======== RECORDS TO USE

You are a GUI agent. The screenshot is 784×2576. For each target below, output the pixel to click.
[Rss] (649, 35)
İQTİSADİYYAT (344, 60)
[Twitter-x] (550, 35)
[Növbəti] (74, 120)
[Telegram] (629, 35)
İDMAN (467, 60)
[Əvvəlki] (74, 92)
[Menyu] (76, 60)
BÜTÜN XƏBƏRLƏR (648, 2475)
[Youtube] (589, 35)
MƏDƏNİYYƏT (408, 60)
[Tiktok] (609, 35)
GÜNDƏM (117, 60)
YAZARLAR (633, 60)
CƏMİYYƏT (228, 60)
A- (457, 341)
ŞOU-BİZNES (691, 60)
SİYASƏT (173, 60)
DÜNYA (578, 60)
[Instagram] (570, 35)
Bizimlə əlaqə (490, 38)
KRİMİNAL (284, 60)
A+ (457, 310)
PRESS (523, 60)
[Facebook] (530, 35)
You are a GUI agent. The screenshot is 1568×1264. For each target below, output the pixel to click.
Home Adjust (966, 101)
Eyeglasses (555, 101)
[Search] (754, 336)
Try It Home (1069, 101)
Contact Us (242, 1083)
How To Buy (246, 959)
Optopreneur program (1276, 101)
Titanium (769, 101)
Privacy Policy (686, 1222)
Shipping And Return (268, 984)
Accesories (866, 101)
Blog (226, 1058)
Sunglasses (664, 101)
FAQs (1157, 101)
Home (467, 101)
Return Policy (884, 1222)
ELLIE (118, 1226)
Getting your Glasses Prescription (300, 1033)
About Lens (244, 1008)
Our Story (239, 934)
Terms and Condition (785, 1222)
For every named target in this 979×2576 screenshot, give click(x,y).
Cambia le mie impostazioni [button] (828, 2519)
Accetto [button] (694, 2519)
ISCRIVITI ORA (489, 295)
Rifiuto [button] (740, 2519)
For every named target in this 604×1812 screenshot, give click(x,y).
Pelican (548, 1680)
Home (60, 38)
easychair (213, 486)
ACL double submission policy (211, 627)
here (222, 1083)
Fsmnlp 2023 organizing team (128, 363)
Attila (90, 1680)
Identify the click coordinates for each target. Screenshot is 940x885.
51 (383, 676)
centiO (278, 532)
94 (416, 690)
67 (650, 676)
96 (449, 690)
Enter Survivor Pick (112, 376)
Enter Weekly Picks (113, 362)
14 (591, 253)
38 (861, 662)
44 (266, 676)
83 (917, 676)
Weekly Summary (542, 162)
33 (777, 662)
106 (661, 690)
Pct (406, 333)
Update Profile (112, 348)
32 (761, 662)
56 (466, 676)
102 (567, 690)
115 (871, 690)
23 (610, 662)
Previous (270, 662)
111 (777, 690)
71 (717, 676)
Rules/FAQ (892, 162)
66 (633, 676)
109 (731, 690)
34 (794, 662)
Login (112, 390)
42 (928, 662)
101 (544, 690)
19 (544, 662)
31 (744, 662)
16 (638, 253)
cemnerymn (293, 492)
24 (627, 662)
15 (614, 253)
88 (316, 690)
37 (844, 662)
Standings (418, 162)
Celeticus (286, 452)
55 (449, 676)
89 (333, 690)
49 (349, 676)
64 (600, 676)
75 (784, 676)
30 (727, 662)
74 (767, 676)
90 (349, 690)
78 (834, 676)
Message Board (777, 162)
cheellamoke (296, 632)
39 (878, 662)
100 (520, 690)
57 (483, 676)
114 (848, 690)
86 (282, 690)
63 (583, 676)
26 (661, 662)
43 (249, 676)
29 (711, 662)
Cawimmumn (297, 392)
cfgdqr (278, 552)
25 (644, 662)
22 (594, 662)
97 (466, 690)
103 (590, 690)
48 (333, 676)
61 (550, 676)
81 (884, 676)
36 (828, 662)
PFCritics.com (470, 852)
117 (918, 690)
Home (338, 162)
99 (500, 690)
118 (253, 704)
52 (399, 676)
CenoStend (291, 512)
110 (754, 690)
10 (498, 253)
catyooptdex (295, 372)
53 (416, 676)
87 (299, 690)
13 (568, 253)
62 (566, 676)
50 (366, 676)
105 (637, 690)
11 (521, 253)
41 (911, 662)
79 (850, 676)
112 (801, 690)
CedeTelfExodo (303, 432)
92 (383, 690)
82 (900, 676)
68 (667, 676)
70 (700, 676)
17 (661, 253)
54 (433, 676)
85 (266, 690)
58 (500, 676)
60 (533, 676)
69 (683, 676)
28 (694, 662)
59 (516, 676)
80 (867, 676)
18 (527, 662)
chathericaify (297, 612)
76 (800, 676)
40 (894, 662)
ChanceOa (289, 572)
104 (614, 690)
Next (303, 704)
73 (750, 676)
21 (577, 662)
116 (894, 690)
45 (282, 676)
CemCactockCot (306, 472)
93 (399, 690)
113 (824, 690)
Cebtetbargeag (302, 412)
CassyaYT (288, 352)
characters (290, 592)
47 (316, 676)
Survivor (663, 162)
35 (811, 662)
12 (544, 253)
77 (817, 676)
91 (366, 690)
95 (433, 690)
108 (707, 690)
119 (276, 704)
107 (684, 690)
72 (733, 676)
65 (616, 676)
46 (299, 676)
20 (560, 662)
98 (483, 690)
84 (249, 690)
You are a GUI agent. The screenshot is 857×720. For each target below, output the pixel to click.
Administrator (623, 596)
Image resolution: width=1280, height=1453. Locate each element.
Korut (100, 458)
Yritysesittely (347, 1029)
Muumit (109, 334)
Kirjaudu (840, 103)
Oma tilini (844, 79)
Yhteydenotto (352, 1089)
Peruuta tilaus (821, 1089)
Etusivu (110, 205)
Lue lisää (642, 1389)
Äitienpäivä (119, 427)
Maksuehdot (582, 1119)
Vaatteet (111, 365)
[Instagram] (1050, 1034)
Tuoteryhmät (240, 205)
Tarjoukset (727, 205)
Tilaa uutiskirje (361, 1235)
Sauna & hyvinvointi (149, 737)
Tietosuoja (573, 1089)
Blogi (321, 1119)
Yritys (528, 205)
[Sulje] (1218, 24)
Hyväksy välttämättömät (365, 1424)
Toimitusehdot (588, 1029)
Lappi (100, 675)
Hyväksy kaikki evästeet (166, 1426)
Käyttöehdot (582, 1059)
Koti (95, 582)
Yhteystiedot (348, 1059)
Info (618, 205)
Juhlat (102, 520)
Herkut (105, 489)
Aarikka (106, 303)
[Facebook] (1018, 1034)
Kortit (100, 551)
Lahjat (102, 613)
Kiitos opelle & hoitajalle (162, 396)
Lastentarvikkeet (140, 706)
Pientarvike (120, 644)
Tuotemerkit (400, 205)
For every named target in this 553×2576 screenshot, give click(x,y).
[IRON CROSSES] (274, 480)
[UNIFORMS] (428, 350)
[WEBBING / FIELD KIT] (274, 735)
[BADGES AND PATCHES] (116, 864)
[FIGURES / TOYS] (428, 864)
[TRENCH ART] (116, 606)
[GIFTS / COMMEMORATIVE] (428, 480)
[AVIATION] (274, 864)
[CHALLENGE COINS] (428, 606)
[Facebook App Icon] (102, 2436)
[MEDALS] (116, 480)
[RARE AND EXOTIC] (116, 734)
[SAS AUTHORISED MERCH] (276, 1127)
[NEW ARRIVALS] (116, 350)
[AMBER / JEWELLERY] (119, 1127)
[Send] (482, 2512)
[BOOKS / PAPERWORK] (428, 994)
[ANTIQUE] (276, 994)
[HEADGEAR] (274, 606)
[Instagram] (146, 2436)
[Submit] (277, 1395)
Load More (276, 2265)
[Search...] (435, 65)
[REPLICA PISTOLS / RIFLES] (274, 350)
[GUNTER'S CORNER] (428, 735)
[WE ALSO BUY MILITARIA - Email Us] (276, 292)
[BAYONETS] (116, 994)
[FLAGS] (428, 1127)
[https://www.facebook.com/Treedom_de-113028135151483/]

================

**STATED TASK**.
Lay out every line of the listing above as a JSON list of strings, one string per line, leaving out any blank lines.

**OUTPUT FOR THIS TASK**.
[
  "You are a GUI agent. The screenshot is 784×2576. For each target below, output the pixel to click.",
  "[Rss] (649, 35)",
  "İQTİSADİYYAT (344, 60)",
  "[Twitter-x] (550, 35)",
  "[Növbəti] (74, 120)",
  "[Telegram] (629, 35)",
  "İDMAN (467, 60)",
  "[Əvvəlki] (74, 92)",
  "[Menyu] (76, 60)",
  "BÜTÜN XƏBƏRLƏR (648, 2475)",
  "[Youtube] (589, 35)",
  "MƏDƏNİYYƏT (408, 60)",
  "[Tiktok] (609, 35)",
  "GÜNDƏM (117, 60)",
  "YAZARLAR (633, 60)",
  "CƏMİYYƏT (228, 60)",
  "A- (457, 341)",
  "ŞOU-BİZNES (691, 60)",
  "SİYASƏT (173, 60)",
  "DÜNYA (578, 60)",
  "[Instagram] (570, 35)",
  "Bizimlə əlaqə (490, 38)",
  "KRİMİNAL (284, 60)",
  "A+ (457, 310)",
  "PRESS (523, 60)",
  "[Facebook] (530, 35)",
  "You are a GUI agent. The screenshot is 1568×1264. For each target below, output the pixel to click.",
  "Home Adjust (966, 101)",
  "Eyeglasses (555, 101)",
  "[Search] (754, 336)",
  "Try It Home (1069, 101)",
  "Contact Us (242, 1083)",
  "How To Buy (246, 959)",
  "Optopreneur program (1276, 101)",
  "Titanium (769, 101)",
  "Privacy Policy (686, 1222)",
  "Shipping And Return (268, 984)",
  "Accesories (866, 101)",
  "Blog (226, 1058)",
  "Sunglasses (664, 101)",
  "FAQs (1157, 101)",
  "Home (467, 101)",
  "Return Policy (884, 1222)",
  "ELLIE (118, 1226)",
  "Getting your Glasses Prescription (300, 1033)",
  "About Lens (244, 1008)",
  "Our Story (239, 934)",
  "Terms and Condition (785, 1222)",
  "For every named target in this 979×2576 screenshot, give click(x,y).",
  "Cambia le mie impostazioni [button] (828, 2519)",
  "Accetto [button] (694, 2519)",
  "ISCRIVITI ORA (489, 295)",
  "Rifiuto [button] (740, 2519)",
  "For every named target in this 604×1812 screenshot, give click(x,y).",
  "Pelican (548, 1680)",
  "Home (60, 38)",
  "easychair (213, 486)",
  "ACL double submission policy (211, 627)",
  "here (222, 1083)",
  "Fsmnlp 2023 organizing team (128, 363)",
  "Attila (90, 1680)",
  "Identify the click coordinates for each target. Screenshot is 940x885.",
  "51 (383, 676)",
  "centiO (278, 532)",
  "94 (416, 690)",
  "67 (650, 676)",
  "96 (449, 690)",
  "Enter Survivor Pick (112, 376)",
  "Enter Weekly Picks (113, 362)",
  "14 (591, 253)",
  "38 (861, 662)",
  "44 (266, 676)",
  "83 (917, 676)",
  "Weekly Summary (542, 162)",
  "33 (777, 662)",
  "106 (661, 690)",
  "Pct (406, 333)",
  "Update Profile (112, 348)",
  "32 (761, 662)",
  "56 (466, 676)",
  "102 (567, 690)",
  "115 (871, 690)",
  "23 (610, 662)",
  "Previous (270, 662)",
  "111 (777, 690)",
  "71 (717, 676)",
  "Rules/FAQ (892, 162)",
  "66 (633, 676)",
  "109 (731, 690)",
  "34 (794, 662)",
  "Login (112, 390)",
  "42 (928, 662)",
  "101 (544, 690)",
  "19 (544, 662)",
  "31 (744, 662)",
  "16 (638, 253)",
  "cemnerymn (293, 492)",
  "24 (627, 662)",
  "15 (614, 253)",
  "88 (316, 690)",
  "37 (844, 662)",
  "Standings (418, 162)",
  "Celeticus (286, 452)",
  "55 (449, 676)",
  "89 (333, 690)",
  "49 (349, 676)",
  "64 (600, 676)",
  "75 (784, 676)",
  "30 (727, 662)",
  "74 (767, 676)",
  "90 (349, 690)",
  "78 (834, 676)",
  "Message Board (777, 162)",
  "cheellamoke (296, 632)",
  "39 (878, 662)",
  "100 (520, 690)",
  "57 (483, 676)",
  "114 (848, 690)",
  "86 (282, 690)",
  "63 (583, 676)",
  "26 (661, 662)",
  "43 (249, 676)",
  "29 (711, 662)",
  "Cawimmumn (297, 392)",
  "cfgdqr (278, 552)",
  "25 (644, 662)",
  "22 (594, 662)",
  "97 (466, 690)",
  "103 (590, 690)",
  "48 (333, 676)",
  "61 (550, 676)",
  "81 (884, 676)",
  "36 (828, 662)",
  "PFCritics.com (470, 852)",
  "117 (918, 690)",
  "Home (338, 162)",
  "99 (500, 690)",
  "118 (253, 704)",
  "52 (399, 676)",
  "CenoStend (291, 512)",
  "110 (754, 690)",
  "10 (498, 253)",
  "catyooptdex (295, 372)",
  "53 (416, 676)",
  "87 (299, 690)",
  "13 (568, 253)",
  "62 (566, 676)",
  "50 (366, 676)",
  "105 (637, 690)",
  "11 (521, 253)",
  "41 (911, 662)",
  "79 (850, 676)",
  "112 (801, 690)",
  "CedeTelfExodo (303, 432)",
  "92 (383, 690)",
  "82 (900, 676)",
  "68 (667, 676)",
  "70 (700, 676)",
  "17 (661, 253)",
  "54 (433, 676)",
  "85 (266, 690)",
  "58 (500, 676)",
  "60 (533, 676)",
  "69 (683, 676)",
  "28 (694, 662)",
  "59 (516, 676)",
  "80 (867, 676)",
  "18 (527, 662)",
  "chathericaify (297, 612)",
  "76 (800, 676)",
  "40 (894, 662)",
  "ChanceOa (289, 572)",
  "104 (614, 690)",
  "Next (303, 704)",
  "73 (750, 676)",
  "21 (577, 662)",
  "116 (894, 690)",
  "45 (282, 676)",
  "CemCactockCot (306, 472)",
  "93 (399, 690)",
  "113 (824, 690)",
  "Cebtetbargeag (302, 412)",
  "CassyaYT (288, 352)",
  "characters (290, 592)",
  "47 (316, 676)",
  "Survivor (663, 162)",
  "35 (811, 662)",
  "12 (544, 253)",
  "77 (817, 676)",
  "91 (366, 690)",
  "95 (433, 690)",
  "108 (707, 690)",
  "119 (276, 704)",
  "107 (684, 690)",
  "72 (733, 676)",
  "65 (616, 676)",
  "46 (299, 676)",
  "20 (560, 662)",
  "98 (483, 690)",
  "84 (249, 690)",
  "You are a GUI agent. The screenshot is 857×720. For each target below, output the pixel to click.",
  "Administrator (623, 596)",
  "Image resolution: width=1280, height=1453. Locate each element.",
  "Korut (100, 458)",
  "Yritysesittely (347, 1029)",
  "Muumit (109, 334)",
  "Kirjaudu (840, 103)",
  "Oma tilini (844, 79)",
  "Yhteydenotto (352, 1089)",
  "Peruuta tilaus (821, 1089)",
  "Etusivu (110, 205)",
  "Lue lisää (642, 1389)",
  "Äitienpäivä (119, 427)",
  "Maksuehdot (582, 1119)",
  "Vaatteet (111, 365)",
  "[Instagram] (1050, 1034)",
  "Tuoteryhmät (240, 205)",
  "Tarjoukset (727, 205)",
  "Tilaa uutiskirje (361, 1235)",
  "Sauna & hyvinvointi (149, 737)",
  "Tietosuoja (573, 1089)",
  "Blogi (321, 1119)",
  "Yritys (528, 205)",
  "[Sulje] (1218, 24)",
  "Hyväksy välttämättömät (365, 1424)",
  "Toimitusehdot (588, 1029)",
  "Lappi (100, 675)",
  "Hyväksy kaikki evästeet (166, 1426)",
  "Käyttöehdot (582, 1059)",
  "Koti (95, 582)",
  "Yhteystiedot (348, 1059)",
  "Info (618, 205)",
  "Juhlat (102, 520)",
  "Herkut (105, 489)",
  "Aarikka (106, 303)",
  "[Facebook] (1018, 1034)",
  "Kortit (100, 551)",
  "Lahjat (102, 613)",
  "Kiitos opelle & hoitajalle (162, 396)",
  "Lastentarvikkeet (140, 706)",
  "Pientarvike (120, 644)",
  "Tuotemerkit (400, 205)",
  "For every named target in this 553×2576 screenshot, give click(x,y).",
  "[IRON CROSSES] (274, 480)",
  "[UNIFORMS] (428, 350)",
  "[WEBBING / FIELD KIT] (274, 735)",
  "[BADGES AND PATCHES] (116, 864)",
  "[FIGURES / TOYS] (428, 864)",
  "[TRENCH ART] (116, 606)",
  "[GIFTS / COMMEMORATIVE] (428, 480)",
  "[AVIATION] (274, 864)",
  "[CHALLENGE COINS] (428, 606)",
  "[Facebook App Icon] (102, 2436)",
  "[MEDALS] (116, 480)",
  "[RARE AND EXOTIC] (116, 734)",
  "[SAS AUTHORISED MERCH] (276, 1127)",
  "[NEW ARRIVALS] (116, 350)",
  "[AMBER / JEWELLERY] (119, 1127)",
  "[Send] (482, 2512)",
  "[BOOKS / PAPERWORK] (428, 994)",
  "[ANTIQUE] (276, 994)",
  "[HEADGEAR] (274, 606)",
  "[Instagram] (146, 2436)",
  "[Submit] (277, 1395)",
  "Load More (276, 2265)",
  "[Search...] (435, 65)",
  "[REPLICA PISTOLS / RIFLES] (274, 350)",
  "[GUNTER'S CORNER] (428, 735)",
  "[WE ALSO BUY MILITARIA - Email Us] (276, 292)",
  "[BAYONETS] (116, 994)",
  "[FLAGS] (428, 1127)",
  "[https://www.facebook.com/Treedom_de-113028135151483/]"
]